Available TFLOPs (100%? margin of error )
This involves the theoretical max speed of a single GPU, how many GPUs you have, and the speed AI engineers can get from them together.
- Single GPU: For the H100, we know the theoretical max speed is 1 TFLOPs. Utilization impacts this, and I assumed between 60–40% based on the available data.
- Cluster of GPUs: More GPUs add variance. Connectivity, load balancing, etc. META achieved around 400 TFLOPs, less than an OOM but significant.
Carbon Footprint
As I delved deeper, I found Hugging Face Model Cards where AI engineers share their models’ carbon footprints. This idea stems from an “old” paper highlighting LLMs’ significant energy consumption. To convert energy consumption to carbon footprint:
Carbon footprint (tCO2eq) = hours x W x carbon intensity
Carbon intensity measures CO_2 produced per kWh. EU, US provide the data. So if you need to work backwards, you go to these places and get many of the implicit assumption.

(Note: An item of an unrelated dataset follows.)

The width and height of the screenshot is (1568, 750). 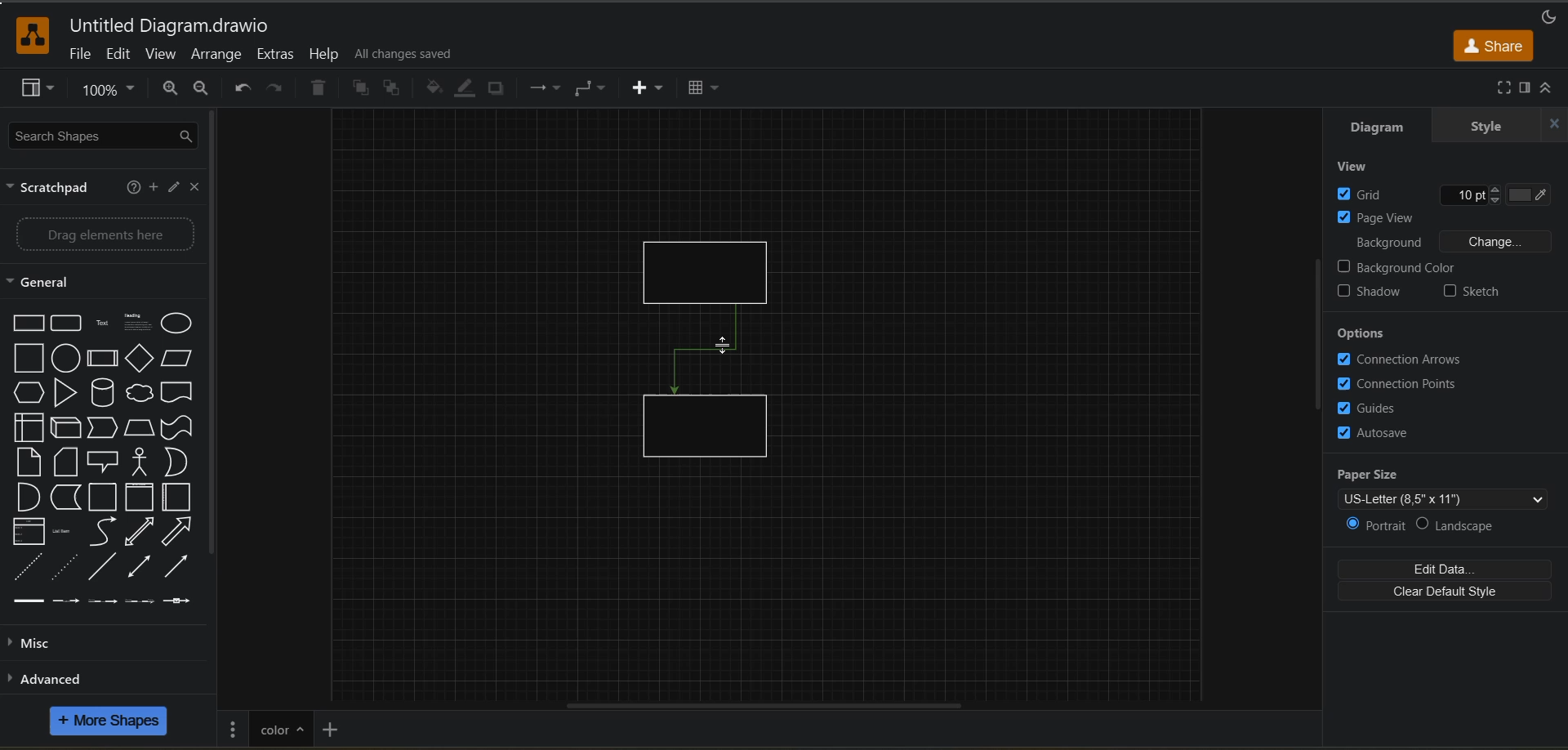 What do you see at coordinates (1550, 125) in the screenshot?
I see `close` at bounding box center [1550, 125].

Notably, much of META’s know-how that is publicly available comes from the Hugging Face card.
Training vs. Inference
Before we close with the “So What?” section, it’s important to clarify that this discussion is primarily about training LLMs, which is the process of educating the model by running vast computations to adjust its weights. However, inference — asking questions to the trained model — also consumes energy. Though less intensive than training, inference still adds up, especially with millions of queries processed daily. For instance, while training GPT-3 can consume around 90,720 kWh, each inference might only use a tiny fraction of that. Nonetheless, both training and inference contribute to the overall energy footprint of AI.
So What?
Understanding the specific energy consumption of an old model isn’t suepr interesting unless you like to geek out, BUT (or And, as Isabel would correct me) I explored this rabbit hole to grasp foundational concepts that come up in many conversations and that I did not fully understand. I still have tons of unkonwns (I have to look deeper into inference energy consumption, and other follow ups), but at least now I have a foundation to start. IN any case, it is always fun going through rabbit holes.
But TL;DR, the numbers involved in training LLMs are staggering and continue growing. Energy consumption is just part of the equation, worth paying attention to as it has implications for many things, from geopolitics (a quite dramatic essay of the topic) to enviromental.
We should remain optimistic about this technology’s near-infinite potential.